### DATA IN THIS EXERCISE
==============================

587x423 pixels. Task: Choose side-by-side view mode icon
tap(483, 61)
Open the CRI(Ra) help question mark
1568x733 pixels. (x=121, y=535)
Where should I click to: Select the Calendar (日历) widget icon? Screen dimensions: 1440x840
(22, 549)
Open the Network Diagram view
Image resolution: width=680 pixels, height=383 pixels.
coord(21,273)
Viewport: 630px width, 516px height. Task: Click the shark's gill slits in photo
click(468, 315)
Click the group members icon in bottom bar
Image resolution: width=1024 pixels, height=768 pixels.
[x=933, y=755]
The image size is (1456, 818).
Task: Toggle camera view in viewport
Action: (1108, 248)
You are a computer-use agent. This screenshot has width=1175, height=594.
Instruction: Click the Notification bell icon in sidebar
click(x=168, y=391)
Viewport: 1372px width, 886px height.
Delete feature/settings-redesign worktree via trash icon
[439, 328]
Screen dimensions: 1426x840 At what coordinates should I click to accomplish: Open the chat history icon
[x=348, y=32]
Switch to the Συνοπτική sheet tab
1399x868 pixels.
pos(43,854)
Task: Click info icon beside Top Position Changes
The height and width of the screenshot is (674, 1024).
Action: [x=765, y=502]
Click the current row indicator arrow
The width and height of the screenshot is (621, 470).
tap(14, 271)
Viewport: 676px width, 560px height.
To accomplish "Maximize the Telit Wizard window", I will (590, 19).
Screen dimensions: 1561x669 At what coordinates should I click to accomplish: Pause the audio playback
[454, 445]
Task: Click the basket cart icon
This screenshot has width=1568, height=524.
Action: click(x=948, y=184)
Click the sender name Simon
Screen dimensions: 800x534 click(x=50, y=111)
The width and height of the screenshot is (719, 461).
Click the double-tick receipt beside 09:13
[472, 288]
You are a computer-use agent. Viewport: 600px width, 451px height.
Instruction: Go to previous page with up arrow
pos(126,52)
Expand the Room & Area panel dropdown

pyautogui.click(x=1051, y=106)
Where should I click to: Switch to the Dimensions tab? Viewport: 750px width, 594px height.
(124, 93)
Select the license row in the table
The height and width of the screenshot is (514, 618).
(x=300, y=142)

==============================

### TASK INSTRUCTIONS
Reproduce all of the material above, line for line and unchanged.

### FULL RESPONSE
587x423 pixels. Task: Choose side-by-side view mode icon
tap(483, 61)
Open the CRI(Ra) help question mark
1568x733 pixels. (x=121, y=535)
Where should I click to: Select the Calendar (日历) widget icon? Screen dimensions: 1440x840
(22, 549)
Open the Network Diagram view
Image resolution: width=680 pixels, height=383 pixels.
coord(21,273)
Viewport: 630px width, 516px height. Task: Click the shark's gill slits in photo
click(468, 315)
Click the group members icon in bottom bar
Image resolution: width=1024 pixels, height=768 pixels.
[x=933, y=755]
The image size is (1456, 818).
Task: Toggle camera view in viewport
Action: (1108, 248)
You are a computer-use agent. This screenshot has width=1175, height=594.
Instruction: Click the Notification bell icon in sidebar
click(x=168, y=391)
Viewport: 1372px width, 886px height.
Delete feature/settings-redesign worktree via trash icon
[439, 328]
Screen dimensions: 1426x840 At what coordinates should I click to accomplish: Open the chat history icon
[x=348, y=32]
Switch to the Συνοπτική sheet tab
1399x868 pixels.
pos(43,854)
Task: Click info icon beside Top Position Changes
The height and width of the screenshot is (674, 1024).
Action: [x=765, y=502]
Click the current row indicator arrow
The width and height of the screenshot is (621, 470).
tap(14, 271)
Viewport: 676px width, 560px height.
To accomplish "Maximize the Telit Wizard window", I will (590, 19).
Screen dimensions: 1561x669 At what coordinates should I click to accomplish: Pause the audio playback
[454, 445]
Task: Click the basket cart icon
This screenshot has width=1568, height=524.
Action: click(x=948, y=184)
Click the sender name Simon
Screen dimensions: 800x534 click(x=50, y=111)
The width and height of the screenshot is (719, 461).
Click the double-tick receipt beside 09:13
[472, 288]
You are a computer-use agent. Viewport: 600px width, 451px height.
Instruction: Go to previous page with up arrow
pos(126,52)
Expand the Room & Area panel dropdown

pyautogui.click(x=1051, y=106)
Where should I click to: Switch to the Dimensions tab? Viewport: 750px width, 594px height.
(124, 93)
Select the license row in the table
The height and width of the screenshot is (514, 618).
(x=300, y=142)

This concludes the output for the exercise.